The Budhigandaki Hydroelectric Project Development Committee (BGHPDC) has complained at the delay in getting its environmental impact assessment (EIA) okayed after the Ministry of Energy took nearly 10 months to give the go-ahead even though it’s supposed to help expedite hydropower development.
The EIA has now been sent to the Ministry of Population and Environment for its approval. The Cabinet recently decided to slash the processing time for the EIA from 126 days to 40. Lengthy paperwork has often been blamed for the slow implementation of development projects in recent years.
Speaking at the parliamentary Agriculture and Hydro-Resource Committee on Friday, BGHPDC Chairman Laxmi Prasad Devkota blamed the Energy Ministry for being indifferent to moving the project forward.
“The construction of the project has been held up as the ministry delayed carrying out the official procedures besides failing to appoint an adequate number of experts for the project,” he said.
Devkota said they had asked the ministry for a team of experts to coordinate and decide the project’s modality and alignment. “We have been reporting to the ministry every four months, but it has not been taking our plea seriously.”
The Energy Ministry explained that it had failed to mobilise manpower due to a shortage of experts among its staff. Spokesperson for the ministry Sanjay Sharma said a proper government policy was needed to produce experts in the sector. The 1,200MW Budhigandaki project is expected to cost Rs250 billion. According to the BGHPDC, only Rs94.54 million or 2.8 percent of the Rs3.37 billion budget allocated for this fiscal year has been spent as of mid-May. The project has been in limbo after the government failed to come up with a clear policy regarding the distribution of compensation payment for the land acquired from locals.
According to the committee, 28 km of the project’s roads face inundation during the rainy season that could hamper the construction work. Meanwhile, there has been no progress in the distribution of compensation due to delays in the valuation of the land acquired.
The Energy Ministry said it had asked the Finance Ministry to allocate adequate funds to move the project forward.
Sharma said they had demanded Rs43 billion from the government for the next fiscal year. “We will use the money to distribute compensation to landowners.”
Lawmakers said that the government should move ahead with compensating people for their land.
Member of Parliament Keshab Thapa said the local people had been prevented from using their land for the last four years as the project had been moving very slowly.
Lawmaker Rajendra Pandey said the local people were ready to surrender their land to the project if they were paid reasonable compensation on time.
“Besides, the government should finalise the financial modality of the investment,” he said.
Meanwhile, the Finance Ministry has declared that the government will not allow the project to languish due to budgetary issues. “The government has been providing funding as demanded by the project,” said Damodar Regmi, joint secretary at the ministry.
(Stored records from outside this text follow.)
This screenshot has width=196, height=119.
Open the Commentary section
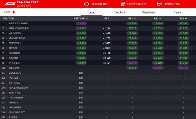point(172,4)
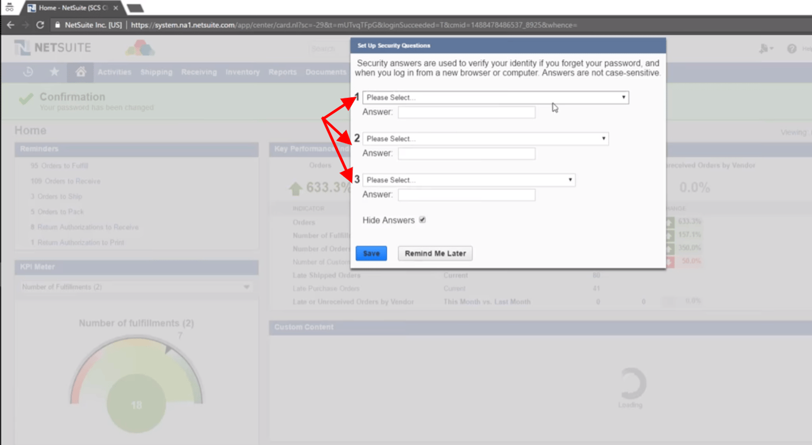This screenshot has width=812, height=445.
Task: Open the Help question mark icon
Action: click(x=791, y=49)
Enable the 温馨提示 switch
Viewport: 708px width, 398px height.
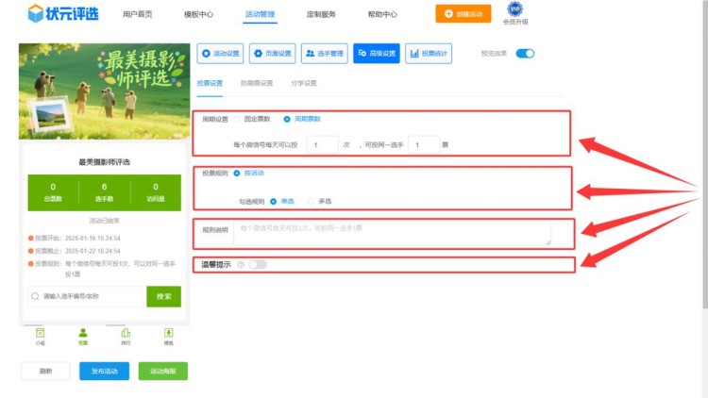[x=257, y=265]
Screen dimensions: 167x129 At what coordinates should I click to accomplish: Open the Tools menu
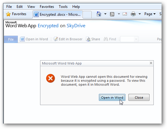(63, 7)
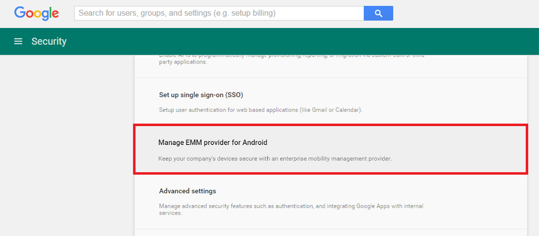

Regmi stressed the need to develop a proper mechanism to spend the allocated budget. According to him, the government has been discussing adopting a suitable financial modality to manage investment for the project.
Allocate funds for land compensation: Panel
KATHMANDU: The Parliamentary Agriculture and Hydro-resource Committee on Friday directed the government to allocate sufficient budget to distribute at least 50 percent of the compensation to owners of land to be acquired by the Budhigandaki Hydroelectric Project. The committee said the delay in the project is mainly due to land compensation issues. The committee also asked the Ministry of Population and Environment to give approval to the project’s EIA. It directed the project development committee to immediately conclude rehabilitation of the people from project construction site in coordination with National Reconstruction Auth-ority and Energy Ministry.